]> git.ipfire.org Git - thirdparty/kernel/linux.git/commitdiff
md/raid5: skip 2-failure compute when other disk is R5_LOCKED
authorFengWei Shih <dannyshih@synology.com>
Thu, 19 Mar 2026 05:33:51 +0000 (13:33 +0800)
committerYu Kuai <yukuai@fnnas.com>
Sun, 22 Mar 2026 01:57:33 +0000 (09:57 +0800)
When skip_copy is enabled on a doubly-degraded RAID6, a device that is
being written to will be in R5_LOCKED state with R5_UPTODATE cleared.
If a new read triggers fetch_block() while the write is still in
flight, the 2-failure compute path may select this locked device as a
compute target because it is not R5_UPTODATE.

Because skip_copy makes the device page point directly to the bio page,
reconstructing data into it might be risky. Also, since the compute
marks the device R5_UPTODATE, it triggers WARN_ON in ops_run_io()
which checks that R5_SkipCopy and R5_UPTODATE are not both set.

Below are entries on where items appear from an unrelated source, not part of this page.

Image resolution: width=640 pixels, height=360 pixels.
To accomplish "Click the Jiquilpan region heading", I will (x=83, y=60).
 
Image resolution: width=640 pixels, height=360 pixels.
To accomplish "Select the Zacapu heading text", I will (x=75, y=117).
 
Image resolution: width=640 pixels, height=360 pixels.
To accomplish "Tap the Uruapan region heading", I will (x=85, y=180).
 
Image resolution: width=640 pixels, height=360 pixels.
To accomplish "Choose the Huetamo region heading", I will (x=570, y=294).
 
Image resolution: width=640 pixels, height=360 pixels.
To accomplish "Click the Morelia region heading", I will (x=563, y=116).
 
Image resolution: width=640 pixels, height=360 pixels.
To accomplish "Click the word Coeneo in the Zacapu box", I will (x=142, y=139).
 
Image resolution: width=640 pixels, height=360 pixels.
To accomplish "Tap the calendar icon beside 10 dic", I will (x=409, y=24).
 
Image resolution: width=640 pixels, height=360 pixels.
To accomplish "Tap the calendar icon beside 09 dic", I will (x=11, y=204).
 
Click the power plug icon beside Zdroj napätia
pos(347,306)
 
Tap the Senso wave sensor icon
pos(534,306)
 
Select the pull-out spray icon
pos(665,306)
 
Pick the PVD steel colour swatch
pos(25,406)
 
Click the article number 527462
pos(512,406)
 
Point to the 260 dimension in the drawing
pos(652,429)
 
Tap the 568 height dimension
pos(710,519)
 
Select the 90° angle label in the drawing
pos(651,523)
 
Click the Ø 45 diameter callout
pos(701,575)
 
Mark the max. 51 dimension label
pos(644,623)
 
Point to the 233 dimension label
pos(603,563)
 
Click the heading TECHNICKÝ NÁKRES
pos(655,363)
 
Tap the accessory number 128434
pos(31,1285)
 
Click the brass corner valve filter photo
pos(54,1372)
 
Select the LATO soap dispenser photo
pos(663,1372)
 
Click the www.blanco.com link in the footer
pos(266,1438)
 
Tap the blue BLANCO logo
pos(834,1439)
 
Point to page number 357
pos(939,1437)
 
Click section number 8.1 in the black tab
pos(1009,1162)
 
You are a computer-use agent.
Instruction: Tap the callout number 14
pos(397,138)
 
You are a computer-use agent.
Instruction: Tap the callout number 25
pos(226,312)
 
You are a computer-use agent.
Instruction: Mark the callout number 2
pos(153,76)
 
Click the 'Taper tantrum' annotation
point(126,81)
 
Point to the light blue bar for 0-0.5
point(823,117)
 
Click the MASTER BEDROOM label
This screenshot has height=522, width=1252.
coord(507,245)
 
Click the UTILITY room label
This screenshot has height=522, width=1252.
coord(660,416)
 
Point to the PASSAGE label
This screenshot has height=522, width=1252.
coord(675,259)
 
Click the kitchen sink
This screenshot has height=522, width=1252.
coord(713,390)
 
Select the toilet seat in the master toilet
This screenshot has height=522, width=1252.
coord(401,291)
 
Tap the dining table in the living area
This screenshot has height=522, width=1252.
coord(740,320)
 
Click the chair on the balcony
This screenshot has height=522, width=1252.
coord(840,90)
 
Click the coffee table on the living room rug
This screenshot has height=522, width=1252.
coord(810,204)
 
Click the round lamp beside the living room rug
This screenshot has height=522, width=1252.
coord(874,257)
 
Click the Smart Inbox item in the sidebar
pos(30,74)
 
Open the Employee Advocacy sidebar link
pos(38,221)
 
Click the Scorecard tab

This can be reproduced by running small-range concurrent read/write on
a doubly-degraded RAID6 with skip_copy enabled, for example:

  mdadm -C /dev/md0 -l6 -n6 -R -f /dev/loop[0-3] missing missing
  echo 1 > /sys/block/md0/md/skip_copy
  fio --filename=/dev/md0 --rw=randrw --bs=4k --numjobs=8 \
      --iodepth=32 --size=4M --runtime=30 --time_based --direct=1

Fix by checking R5_LOCKED before proceeding with the compute. The
compute will be retried once the lock is cleared on IO completion.

Signed-off-by: FengWei Shih <dannyshih@synology.com>
Reviewed-by: Yu Kuai <yukuai@fnnas.com>
Link: https://lore.kernel.org/linux-raid/20260319053351.3676794-1-dannyshih@synology.com/
Signed-off-by: Yu Kuai <yukuai3@huawei.com>
drivers/md/raid5.c

index 2ec6dd6ddd93f5441be6fda3a3c9d52b79ab0b20..ddac1be2648f08e60c822702459b9f1426071fa8 100644 (file)
@@ -3916,6 +3916,8 @@ static int fetch_block(struct stripe_head *sh, struct stripe_head_state *s,
                                        break;
                        }
                        BUG_ON(other < 0);
+                       if (test_bit(R5_LOCKED, &sh->dev[other].flags))
+                               return 0;
                        pr_debug("Computing stripe %llu blocks %d,%d\n",
                               (unsigned long long)sh->sector,
                               disk_idx, other);